The culture-dependent method, combined with the culture-independent method, was used to study the microorganism and their biodeterioration abilities. These methods allowed us to visualize the biodeterioration property and identify abundant taxa. Fungal genera, including Penicilium sp., Fusarium sp., Aspergillus sp., and Curvularia sp. were found in temples in the central and western part of Thailand [22] and in Brazilian contemporary painting, and 19th-century arts collection [106,107]. Bacterial isolates found in the temples consisted of 6 Staphylococcus genus including S. cohnii, S. gallinarum, S. xylosus, S. arlettae, S. argenteus, and S. saprophyticus and other isolates, Klebsiella aerogenes, Bacillus altitudinis, and Enterococcus mundtii. Staphylococcus sp. are normally found in the environment [108]. Moreover, previous studies have reported that Staphylococcus and Bacillus genera were detected in 17th century paintings [109]. Both of these genera have been associated with biodeterioration and recognized as potential contaminants of artworks [110,111]. Comparison of microorganisms among countries also gives further information on their habitat and diversity as microorganisms from the countries in the same climate tend to group together. Physical factors, including temperature and humidity, are crucial reasons why microorganisms are found together [112,113,114,115]. (Figure 8 and Table S4).

Figure 8

Microorganism diversity comparison among different countries. The triangles are communities from tropical countries (Thailand and Brazil), while circles are communities from temperate countries (China, Georgia, Germany, Italy, Russia, Serbia and Spain).
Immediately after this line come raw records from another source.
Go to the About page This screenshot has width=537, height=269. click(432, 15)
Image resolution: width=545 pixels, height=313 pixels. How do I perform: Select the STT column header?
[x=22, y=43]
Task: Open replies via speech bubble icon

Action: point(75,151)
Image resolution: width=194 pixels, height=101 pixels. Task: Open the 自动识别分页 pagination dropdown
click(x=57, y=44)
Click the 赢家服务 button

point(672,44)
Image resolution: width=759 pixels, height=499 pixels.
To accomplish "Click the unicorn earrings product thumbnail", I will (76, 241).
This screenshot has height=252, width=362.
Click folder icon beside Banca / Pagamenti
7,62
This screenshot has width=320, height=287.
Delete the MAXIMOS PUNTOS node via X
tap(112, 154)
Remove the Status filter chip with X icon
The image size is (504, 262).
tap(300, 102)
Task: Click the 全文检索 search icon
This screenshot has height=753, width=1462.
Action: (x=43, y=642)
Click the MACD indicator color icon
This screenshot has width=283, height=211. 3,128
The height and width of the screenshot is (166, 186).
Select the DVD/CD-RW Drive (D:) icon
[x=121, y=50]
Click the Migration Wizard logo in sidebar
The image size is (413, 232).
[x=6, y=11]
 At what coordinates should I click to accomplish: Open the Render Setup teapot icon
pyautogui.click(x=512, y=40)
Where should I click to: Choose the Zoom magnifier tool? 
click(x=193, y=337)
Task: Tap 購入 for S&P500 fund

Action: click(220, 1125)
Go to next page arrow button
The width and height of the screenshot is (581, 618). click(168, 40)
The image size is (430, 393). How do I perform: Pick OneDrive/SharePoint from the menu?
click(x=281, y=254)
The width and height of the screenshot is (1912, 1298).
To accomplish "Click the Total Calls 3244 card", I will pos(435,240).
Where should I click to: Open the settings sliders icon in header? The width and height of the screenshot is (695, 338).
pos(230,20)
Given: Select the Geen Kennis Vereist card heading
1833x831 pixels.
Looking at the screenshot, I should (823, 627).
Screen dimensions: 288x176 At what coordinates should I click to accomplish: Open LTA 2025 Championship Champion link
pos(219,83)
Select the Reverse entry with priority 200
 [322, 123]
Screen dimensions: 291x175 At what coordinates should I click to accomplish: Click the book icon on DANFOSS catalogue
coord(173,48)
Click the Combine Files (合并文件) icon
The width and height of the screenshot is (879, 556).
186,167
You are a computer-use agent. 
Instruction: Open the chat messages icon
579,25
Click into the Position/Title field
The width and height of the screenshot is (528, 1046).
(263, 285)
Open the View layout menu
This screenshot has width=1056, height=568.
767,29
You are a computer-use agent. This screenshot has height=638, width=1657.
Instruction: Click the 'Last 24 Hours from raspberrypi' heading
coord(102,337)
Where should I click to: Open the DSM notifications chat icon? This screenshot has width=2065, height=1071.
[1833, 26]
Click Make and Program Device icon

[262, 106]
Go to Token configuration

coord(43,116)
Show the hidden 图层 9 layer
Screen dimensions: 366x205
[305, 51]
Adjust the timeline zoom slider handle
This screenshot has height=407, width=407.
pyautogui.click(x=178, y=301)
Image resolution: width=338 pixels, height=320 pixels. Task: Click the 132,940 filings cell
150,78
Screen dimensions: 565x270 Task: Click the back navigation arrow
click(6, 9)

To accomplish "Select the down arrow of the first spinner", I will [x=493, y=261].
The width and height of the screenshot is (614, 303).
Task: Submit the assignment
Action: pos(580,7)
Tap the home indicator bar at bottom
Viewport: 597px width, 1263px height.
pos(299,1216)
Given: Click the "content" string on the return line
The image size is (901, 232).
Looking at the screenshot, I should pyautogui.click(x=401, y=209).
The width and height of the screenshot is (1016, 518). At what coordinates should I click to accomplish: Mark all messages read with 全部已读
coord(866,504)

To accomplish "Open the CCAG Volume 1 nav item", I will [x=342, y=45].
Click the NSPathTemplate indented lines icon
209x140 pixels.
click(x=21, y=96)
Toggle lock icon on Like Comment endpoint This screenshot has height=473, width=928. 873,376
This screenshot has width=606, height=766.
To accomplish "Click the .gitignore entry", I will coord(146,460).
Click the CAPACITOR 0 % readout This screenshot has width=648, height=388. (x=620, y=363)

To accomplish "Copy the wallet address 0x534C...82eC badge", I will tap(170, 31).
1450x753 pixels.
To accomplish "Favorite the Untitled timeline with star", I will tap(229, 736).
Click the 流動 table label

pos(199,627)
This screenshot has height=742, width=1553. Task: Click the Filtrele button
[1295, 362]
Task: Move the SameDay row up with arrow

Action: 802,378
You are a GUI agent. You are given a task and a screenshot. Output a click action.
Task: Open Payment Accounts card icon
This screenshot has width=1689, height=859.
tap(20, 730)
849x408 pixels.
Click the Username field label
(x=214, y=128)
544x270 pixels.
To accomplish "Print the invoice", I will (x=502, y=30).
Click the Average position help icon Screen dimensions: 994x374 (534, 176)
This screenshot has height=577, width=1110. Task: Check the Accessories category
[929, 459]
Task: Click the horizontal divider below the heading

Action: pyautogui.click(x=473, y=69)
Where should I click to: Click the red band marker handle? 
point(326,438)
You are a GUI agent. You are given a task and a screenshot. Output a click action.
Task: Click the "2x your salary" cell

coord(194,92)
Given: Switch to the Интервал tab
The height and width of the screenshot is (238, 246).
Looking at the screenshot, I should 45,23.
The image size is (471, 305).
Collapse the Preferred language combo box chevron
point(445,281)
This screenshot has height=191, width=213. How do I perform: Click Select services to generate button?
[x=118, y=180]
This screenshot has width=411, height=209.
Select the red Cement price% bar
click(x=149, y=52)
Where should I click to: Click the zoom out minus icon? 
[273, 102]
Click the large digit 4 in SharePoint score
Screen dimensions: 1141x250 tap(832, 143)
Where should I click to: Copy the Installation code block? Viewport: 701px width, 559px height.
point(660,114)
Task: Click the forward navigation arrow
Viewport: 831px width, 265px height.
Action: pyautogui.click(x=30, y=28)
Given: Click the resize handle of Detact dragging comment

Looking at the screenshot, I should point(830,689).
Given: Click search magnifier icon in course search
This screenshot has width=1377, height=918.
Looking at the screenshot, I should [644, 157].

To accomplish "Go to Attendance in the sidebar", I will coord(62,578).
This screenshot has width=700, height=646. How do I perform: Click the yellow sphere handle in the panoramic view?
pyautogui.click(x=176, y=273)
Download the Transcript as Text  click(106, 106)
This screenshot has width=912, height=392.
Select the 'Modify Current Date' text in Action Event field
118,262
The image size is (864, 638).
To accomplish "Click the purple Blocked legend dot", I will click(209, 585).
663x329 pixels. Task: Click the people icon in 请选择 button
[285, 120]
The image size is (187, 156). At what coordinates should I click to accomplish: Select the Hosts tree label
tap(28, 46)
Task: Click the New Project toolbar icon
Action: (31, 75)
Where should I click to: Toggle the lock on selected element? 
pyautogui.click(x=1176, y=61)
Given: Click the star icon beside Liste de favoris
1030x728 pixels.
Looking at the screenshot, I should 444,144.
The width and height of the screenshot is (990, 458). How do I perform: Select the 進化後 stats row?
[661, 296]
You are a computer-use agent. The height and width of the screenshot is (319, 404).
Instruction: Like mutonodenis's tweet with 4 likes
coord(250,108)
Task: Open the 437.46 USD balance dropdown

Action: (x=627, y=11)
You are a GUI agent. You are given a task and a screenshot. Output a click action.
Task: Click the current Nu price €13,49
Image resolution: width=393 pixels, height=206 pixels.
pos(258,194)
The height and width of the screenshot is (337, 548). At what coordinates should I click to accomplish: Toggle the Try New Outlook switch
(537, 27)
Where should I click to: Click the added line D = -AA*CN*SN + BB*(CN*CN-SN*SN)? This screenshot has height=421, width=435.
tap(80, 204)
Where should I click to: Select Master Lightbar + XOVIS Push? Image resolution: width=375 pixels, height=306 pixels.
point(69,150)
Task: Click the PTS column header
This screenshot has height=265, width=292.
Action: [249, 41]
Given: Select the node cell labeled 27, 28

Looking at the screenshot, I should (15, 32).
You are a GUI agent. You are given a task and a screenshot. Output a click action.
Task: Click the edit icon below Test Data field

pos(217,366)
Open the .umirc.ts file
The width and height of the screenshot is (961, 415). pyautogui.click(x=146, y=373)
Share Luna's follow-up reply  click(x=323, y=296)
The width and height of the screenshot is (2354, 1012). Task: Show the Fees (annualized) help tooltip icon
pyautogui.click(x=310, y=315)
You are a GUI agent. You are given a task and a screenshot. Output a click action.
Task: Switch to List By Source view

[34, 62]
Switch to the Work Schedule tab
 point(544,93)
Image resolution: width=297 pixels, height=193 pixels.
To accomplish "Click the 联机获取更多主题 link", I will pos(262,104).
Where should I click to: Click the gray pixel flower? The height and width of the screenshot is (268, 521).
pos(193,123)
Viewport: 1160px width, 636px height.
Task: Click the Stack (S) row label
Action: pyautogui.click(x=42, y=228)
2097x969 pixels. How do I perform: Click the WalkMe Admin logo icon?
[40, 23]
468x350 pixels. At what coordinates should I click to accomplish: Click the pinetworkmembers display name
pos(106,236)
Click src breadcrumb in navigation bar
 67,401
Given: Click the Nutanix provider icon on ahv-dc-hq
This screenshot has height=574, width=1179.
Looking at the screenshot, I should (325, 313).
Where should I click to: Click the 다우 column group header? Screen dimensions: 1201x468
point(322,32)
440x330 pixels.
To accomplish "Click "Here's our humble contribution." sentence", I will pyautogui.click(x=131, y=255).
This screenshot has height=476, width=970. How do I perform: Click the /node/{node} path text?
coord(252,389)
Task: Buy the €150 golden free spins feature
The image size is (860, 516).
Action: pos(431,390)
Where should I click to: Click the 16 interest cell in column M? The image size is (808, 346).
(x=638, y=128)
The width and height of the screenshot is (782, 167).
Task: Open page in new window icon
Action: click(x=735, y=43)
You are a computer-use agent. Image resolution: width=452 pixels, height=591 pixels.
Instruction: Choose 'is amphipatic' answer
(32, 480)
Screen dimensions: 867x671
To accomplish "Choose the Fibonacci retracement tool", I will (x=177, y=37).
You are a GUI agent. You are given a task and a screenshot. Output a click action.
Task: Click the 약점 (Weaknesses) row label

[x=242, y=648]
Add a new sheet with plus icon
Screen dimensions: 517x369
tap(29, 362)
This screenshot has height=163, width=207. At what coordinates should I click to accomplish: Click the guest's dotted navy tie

The agreement between the results from high-throughput sequencing and conventional methods enabled us to reasonably identify fungi and bacteria. The metabolic activity of the conventional study revealed that fungi in the Trichocomaceae family including Aspergillus and Penicillium were the dominant groups in the fungal communities in the samples. These families also cause biodeterioration in mural paintings possibly through the production of organic acids and some calcium oxalate crystal. In addition, Staphylococcus and some Gammaproteobacteria, which were relatively abundant in the bacterial community, also induced biodeterioration. Staphylococcus sp. showed the biodeterioration activity on the malachite green. The results suggest that the dominant microorganisms in both temples play an important role in biodeterioration of mural paintings in the temples.

5. Conclusions

Microorganism communities in both temples are affected by many factors, including light, temperature, humidity and particularly tourism. Due to the difference in locations, Buak Krok Luang temple, situated in an urban area, had significantly more visits. Contamination of the microorganisms at Buak Krok Luang temple from tourists was higher and they also contribute to biodeterioration in addition to local microorganisms on the painting. On the other hand, microorganism contamination from human was lower in Tha Kham temple. Consequently, local microorganisms were the main factor that contributed to biodeterioration in Tha Kham temple. To conserve mural paintings in the Buak Krok Luang temple, a limit on the number of tourists should be put in place as a main strategy to slow down deterioration, while the strategy to reduce biodeterioration at Tha Kham temple should revolve around decreasing local saprophytic microorganisms.